真言密教の歴史は、大乗仏教を大成する形で7世紀ごろのインドで始まり、やがて中国に伝えられます。 そして弘法大師が長安にわたって、恵果阿闍梨(けいかあじゃり)から真言密教の教えを授かり、日本へと伝えられました。

弘法大師によって開宗された真言宗は、東寺や高野山を中心に広められます。

その教えは自分自身が本来持っている「仏心(ぶっしん)」「限りない人格」「さとりの世界」を、「今このとき」に呼び起こす即身成仏(そくしんじょうぶつ)に求められます。それは、自分自身を深く見つめながら、「仏のような心で」「仏のように語り」「仏のように行う」という生き方です。

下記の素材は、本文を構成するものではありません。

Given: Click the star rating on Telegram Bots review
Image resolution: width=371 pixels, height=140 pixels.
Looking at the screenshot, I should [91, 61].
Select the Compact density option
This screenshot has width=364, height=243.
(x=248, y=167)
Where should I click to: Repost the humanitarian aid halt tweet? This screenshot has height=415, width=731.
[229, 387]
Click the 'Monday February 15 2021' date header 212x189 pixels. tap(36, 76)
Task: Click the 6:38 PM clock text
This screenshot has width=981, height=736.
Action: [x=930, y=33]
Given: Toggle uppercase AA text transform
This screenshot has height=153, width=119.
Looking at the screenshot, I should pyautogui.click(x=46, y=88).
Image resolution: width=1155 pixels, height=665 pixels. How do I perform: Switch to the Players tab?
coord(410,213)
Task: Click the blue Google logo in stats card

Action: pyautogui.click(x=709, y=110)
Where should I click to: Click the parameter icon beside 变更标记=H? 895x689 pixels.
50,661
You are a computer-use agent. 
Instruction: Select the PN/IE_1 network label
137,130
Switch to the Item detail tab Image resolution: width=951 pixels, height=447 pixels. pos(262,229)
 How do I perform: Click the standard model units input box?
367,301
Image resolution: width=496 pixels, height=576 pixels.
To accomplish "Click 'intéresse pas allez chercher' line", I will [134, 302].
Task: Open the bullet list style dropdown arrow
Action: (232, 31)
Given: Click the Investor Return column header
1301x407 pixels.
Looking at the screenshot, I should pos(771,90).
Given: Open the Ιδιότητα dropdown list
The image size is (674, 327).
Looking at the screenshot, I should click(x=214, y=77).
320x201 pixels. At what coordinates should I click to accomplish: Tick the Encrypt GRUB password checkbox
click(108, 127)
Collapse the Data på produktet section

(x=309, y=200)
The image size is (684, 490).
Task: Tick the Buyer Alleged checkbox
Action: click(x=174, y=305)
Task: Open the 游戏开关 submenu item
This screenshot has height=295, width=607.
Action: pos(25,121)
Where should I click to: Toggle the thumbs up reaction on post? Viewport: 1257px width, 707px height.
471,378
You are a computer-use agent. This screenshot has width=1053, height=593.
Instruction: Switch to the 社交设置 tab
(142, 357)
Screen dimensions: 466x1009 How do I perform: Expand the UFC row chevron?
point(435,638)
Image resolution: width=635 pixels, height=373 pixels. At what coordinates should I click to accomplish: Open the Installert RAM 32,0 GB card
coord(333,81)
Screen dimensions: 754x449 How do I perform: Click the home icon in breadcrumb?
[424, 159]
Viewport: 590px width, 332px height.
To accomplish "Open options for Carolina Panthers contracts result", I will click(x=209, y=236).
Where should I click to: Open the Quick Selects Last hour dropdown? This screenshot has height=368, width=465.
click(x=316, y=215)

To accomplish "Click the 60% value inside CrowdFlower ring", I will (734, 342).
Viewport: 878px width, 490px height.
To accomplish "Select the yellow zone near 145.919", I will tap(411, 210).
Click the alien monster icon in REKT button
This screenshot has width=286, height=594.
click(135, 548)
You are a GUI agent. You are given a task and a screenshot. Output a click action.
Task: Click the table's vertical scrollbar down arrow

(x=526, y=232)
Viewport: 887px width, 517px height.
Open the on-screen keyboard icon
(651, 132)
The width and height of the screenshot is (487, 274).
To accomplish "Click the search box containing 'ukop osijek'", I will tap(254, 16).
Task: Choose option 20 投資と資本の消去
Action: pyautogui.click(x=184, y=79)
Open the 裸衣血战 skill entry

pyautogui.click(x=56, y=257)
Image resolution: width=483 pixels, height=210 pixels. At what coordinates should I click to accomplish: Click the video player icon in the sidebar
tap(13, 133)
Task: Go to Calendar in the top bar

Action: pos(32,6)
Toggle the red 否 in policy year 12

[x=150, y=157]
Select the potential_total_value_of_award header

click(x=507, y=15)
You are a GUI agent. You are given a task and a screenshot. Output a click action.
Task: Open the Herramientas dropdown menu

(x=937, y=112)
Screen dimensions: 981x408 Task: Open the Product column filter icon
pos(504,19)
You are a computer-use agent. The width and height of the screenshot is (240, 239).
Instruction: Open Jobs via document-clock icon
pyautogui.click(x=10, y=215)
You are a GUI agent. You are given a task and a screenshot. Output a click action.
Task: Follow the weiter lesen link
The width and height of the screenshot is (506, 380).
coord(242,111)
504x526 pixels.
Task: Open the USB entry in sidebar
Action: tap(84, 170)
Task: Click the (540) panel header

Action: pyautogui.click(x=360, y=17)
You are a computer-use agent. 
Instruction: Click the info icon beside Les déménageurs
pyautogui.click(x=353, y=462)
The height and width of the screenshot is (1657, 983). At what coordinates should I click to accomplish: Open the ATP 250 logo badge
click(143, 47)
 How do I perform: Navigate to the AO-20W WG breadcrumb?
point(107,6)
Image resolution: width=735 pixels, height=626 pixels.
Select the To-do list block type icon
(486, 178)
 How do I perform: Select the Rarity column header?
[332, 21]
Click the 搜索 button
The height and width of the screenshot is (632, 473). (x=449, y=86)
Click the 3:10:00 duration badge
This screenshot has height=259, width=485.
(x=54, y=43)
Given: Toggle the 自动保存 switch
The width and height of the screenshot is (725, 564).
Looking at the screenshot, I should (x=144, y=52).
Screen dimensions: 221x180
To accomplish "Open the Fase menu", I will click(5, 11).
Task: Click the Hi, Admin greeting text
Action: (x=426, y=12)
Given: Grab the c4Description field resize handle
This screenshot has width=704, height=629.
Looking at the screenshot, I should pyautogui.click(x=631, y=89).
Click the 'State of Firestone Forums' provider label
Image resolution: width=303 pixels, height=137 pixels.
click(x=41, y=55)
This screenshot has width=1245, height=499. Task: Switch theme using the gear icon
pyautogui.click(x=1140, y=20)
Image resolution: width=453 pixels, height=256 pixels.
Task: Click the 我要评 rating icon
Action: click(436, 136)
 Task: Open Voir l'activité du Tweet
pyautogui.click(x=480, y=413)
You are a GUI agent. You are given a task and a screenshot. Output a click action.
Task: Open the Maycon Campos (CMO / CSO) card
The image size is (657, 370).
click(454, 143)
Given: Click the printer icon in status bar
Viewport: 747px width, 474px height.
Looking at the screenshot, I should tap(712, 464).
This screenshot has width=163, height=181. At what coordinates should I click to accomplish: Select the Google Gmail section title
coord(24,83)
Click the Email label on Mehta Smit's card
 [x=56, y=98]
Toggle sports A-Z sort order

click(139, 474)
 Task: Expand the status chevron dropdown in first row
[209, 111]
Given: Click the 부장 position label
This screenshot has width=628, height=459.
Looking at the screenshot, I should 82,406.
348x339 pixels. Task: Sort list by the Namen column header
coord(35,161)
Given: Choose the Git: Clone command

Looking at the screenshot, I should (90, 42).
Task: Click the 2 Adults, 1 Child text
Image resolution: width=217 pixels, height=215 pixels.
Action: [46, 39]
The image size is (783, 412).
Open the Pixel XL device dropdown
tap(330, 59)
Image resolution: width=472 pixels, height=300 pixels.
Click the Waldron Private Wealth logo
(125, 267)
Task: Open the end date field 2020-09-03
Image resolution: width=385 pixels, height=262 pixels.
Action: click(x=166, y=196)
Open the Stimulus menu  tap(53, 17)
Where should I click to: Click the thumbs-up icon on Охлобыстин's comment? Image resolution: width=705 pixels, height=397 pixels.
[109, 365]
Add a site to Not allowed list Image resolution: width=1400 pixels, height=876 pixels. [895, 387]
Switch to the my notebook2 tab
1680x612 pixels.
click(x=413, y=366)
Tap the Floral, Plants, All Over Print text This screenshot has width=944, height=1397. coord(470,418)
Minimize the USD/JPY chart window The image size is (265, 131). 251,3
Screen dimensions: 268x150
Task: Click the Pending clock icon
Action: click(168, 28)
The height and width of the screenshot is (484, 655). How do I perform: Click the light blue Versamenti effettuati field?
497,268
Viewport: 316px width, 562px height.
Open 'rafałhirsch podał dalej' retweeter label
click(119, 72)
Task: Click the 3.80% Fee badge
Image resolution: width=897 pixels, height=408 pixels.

平安の末期に興教大師によってさらに新しい力が吹き込まれると、根来寺(ねごろじ)が創建されました。 鎌倉時代になり、頼瑜僧正(らいゆそうじょう)によって新義真言宗が成立し、根来寺を中心に栄えましたが、戦国時代の戦渦により、専誉僧正(せんよそうじょう)はじめ多くの僧侶が根来寺を離れることになりました。


その後、豊臣秀長公に招かれた専誉僧正は、奈良の長谷寺(はせでら)で、豊山派を興します。 派名は長谷寺の山号(さんごう)「豊山(ぶざん)」に由来します。

江戸時代、五代将軍徳川綱吉公の生母である桂昌院が護国寺を建立し、護国寺は豊山派の江戸の拠点として末寺を増やしました。

現在は、総本山を奈良県桜井市の長谷寺に定め、大本山を東京都文京区の護国寺として、全国に約3,000ヶ寺、僧侶(教師)数、約5,000人、檀信徒数200万人にも達する宗教団体です。